Your answer should hold exactly the lines beginning with the one that contains "The height and" and ending with the last line of the material, both included. Leave every picture out.
-=-=-
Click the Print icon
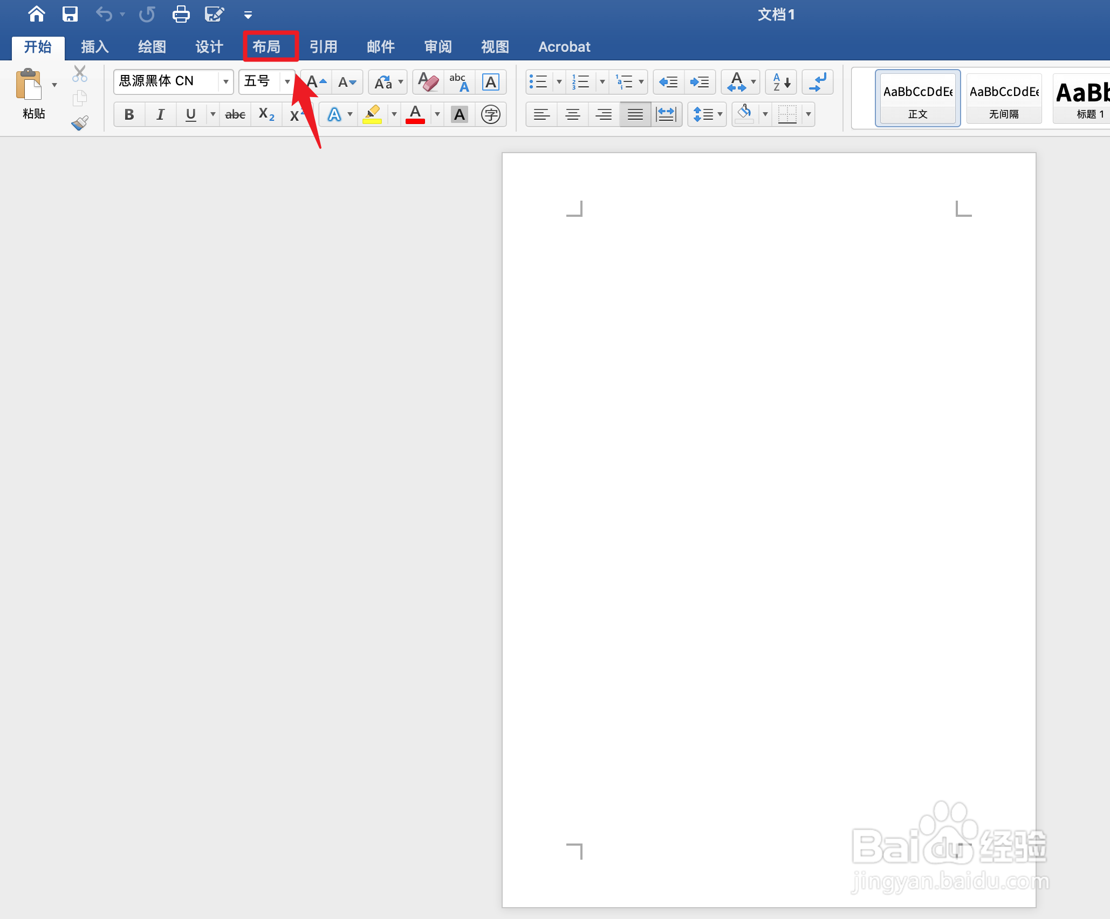1110x919 pixels. pos(181,14)
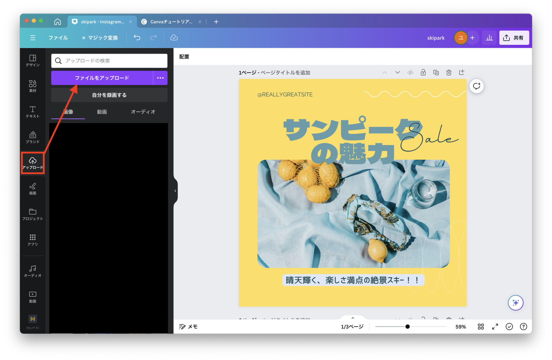Screen dimensions: 552x360
Task: Switch to the 動画 tab in uploads
Action: tap(102, 112)
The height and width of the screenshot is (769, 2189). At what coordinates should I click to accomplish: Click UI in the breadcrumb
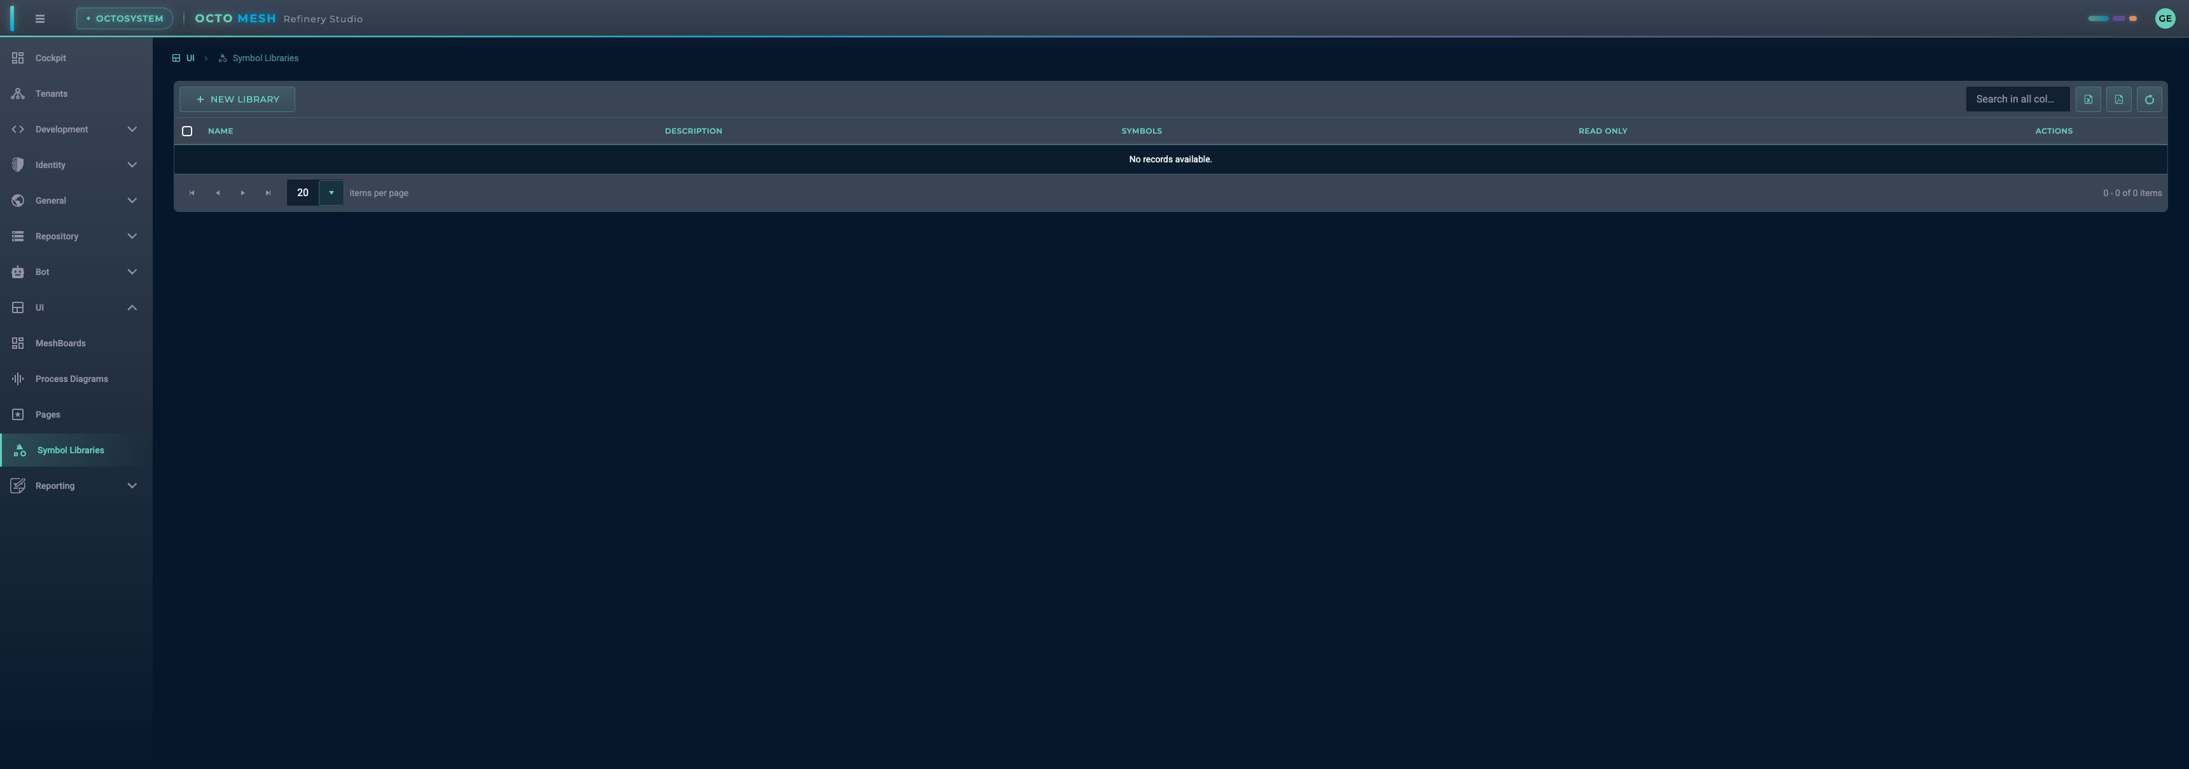(189, 59)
-=-=-
Exercise output:
The height and width of the screenshot is (769, 2189). At what coordinates should I click to accomplish: Click UI in the breadcrumb
(189, 59)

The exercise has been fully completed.